To: Bearded One who wrote (19018)5/13/1998 3:40:00 PM
From: Reginald Middleton  Read Replies (2) | Respond to of 24154
 
The problem is that you have come across words that you are not familiar with, which automatically makes them "buzzwords that hide more than they reveal."

To help you out: hypergrowth - growing faster than the rate applied to the cost of capital. Supernormal profits - profits that are above that of your industry's peer group.

Barring you knowing everything, if every time you came across a term you didn't understand they became "buzzwords that hide more than they reveal," then we would have some seriosu problems, wont' we.

<For example-- there's plenty of software legislation out there already.>

Okay, name plenty of software legislation.

<Software is covered under copyright law, for example. Some software is covered under patent law as well.>

Copyright law is not software specific, it is more akin to intellectual property law if I ma not mistaken. Also, if I am not suffering from faulty memory, patent law only covers software as part of a complete system which must include proprietary hardware desings as well. Therefore as far as I can see, your assertions are totally incorrect. An valid example of industry specific regulation would be the Glass-Steagal Act which separated commercial and investment banking (as well as limiting the underwriting of insurable risks).

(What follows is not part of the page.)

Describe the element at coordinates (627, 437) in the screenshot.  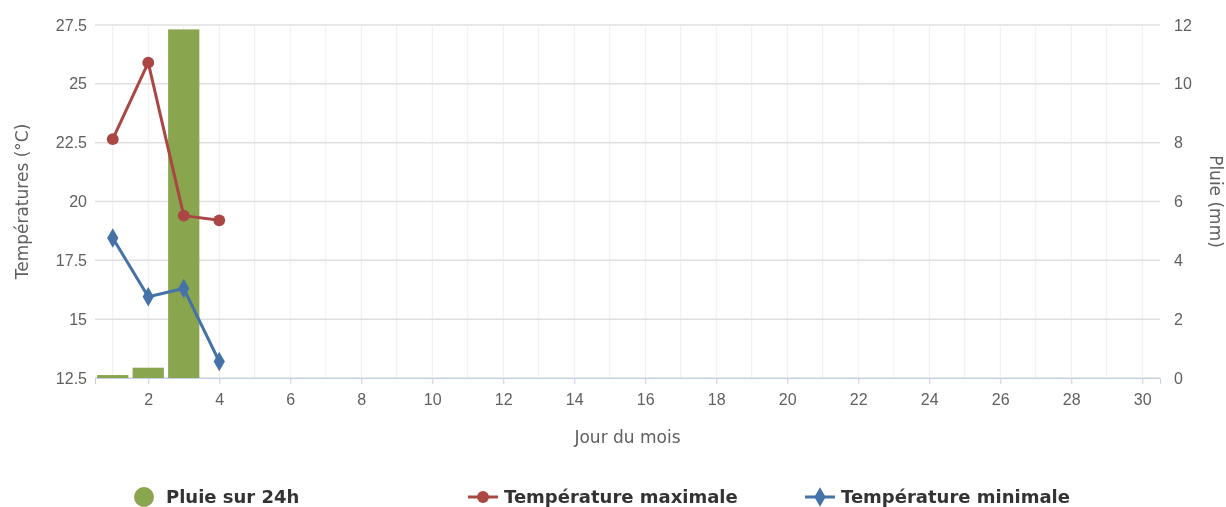
I see `x-axis-title: Jour du mois` at that location.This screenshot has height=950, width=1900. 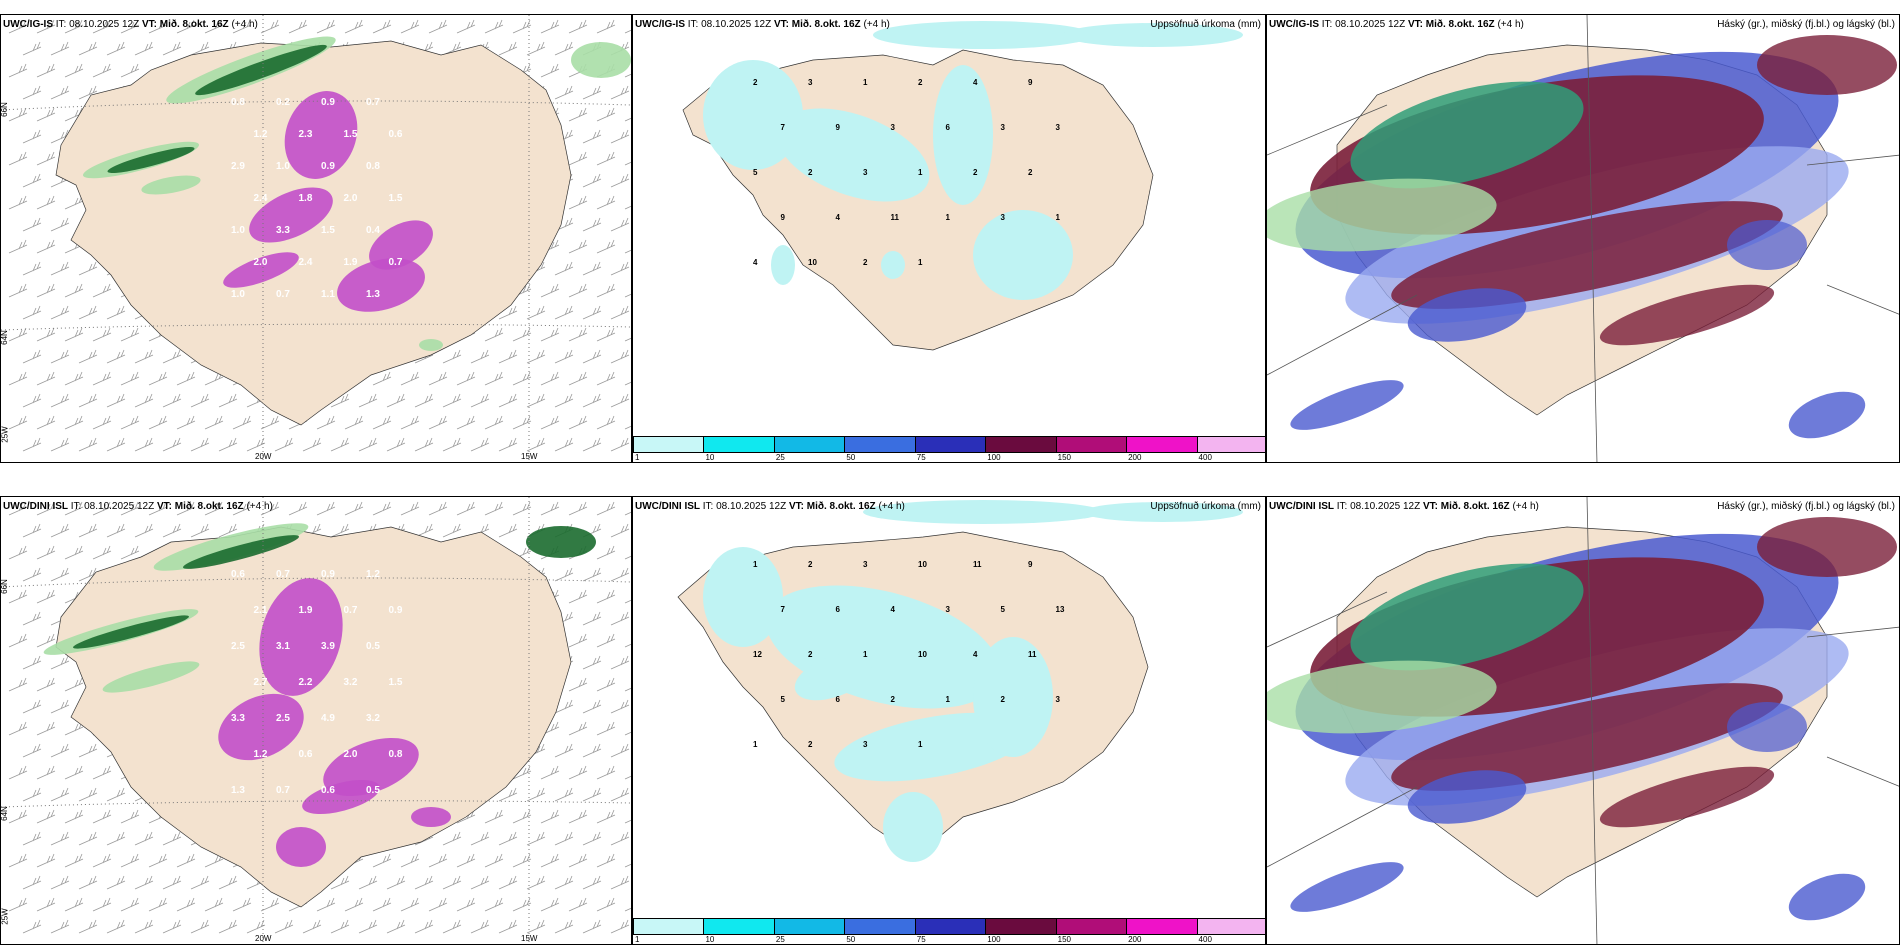 I want to click on value-label: 1.9, so click(x=351, y=262).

<If I interpret 'legislation' to mean "controlling when and what software is released by major companies," then you may have a point. But nobody is trying to do that at this point, of course.>

It appears that is exactly what the DOJ is trying to do. They are trying to tell MSFT what they can and cannot include include in Win 95/98 and they are states are threatening injunctions to limit when it can be released. Aren't you following the news?

<Suppose the Feds enacted legislation saying that any operating system manufacturer must publish all API's 6 months before the operating system comes to market. Would that destroy our software industry?>

It would destroy the protections currently afforded by our extant intellectual property and trade secret laws; thereby limiting the competitive advantages our most powerful software companies currently enjoy over their competitors. That is the reason the API's are secret to begin with.

<What if the Feds enacted legislation stating that a large company can't undercut a small company's products by selling at a loss, "cutting off their air supply" so to speak? Oops, they already enacted that. I think it's called the Sherman Act or something.>

Before we go further, define the word loss. As I see it MSFT is not incurring an economic loss on any of the products they are competing with NSCP on.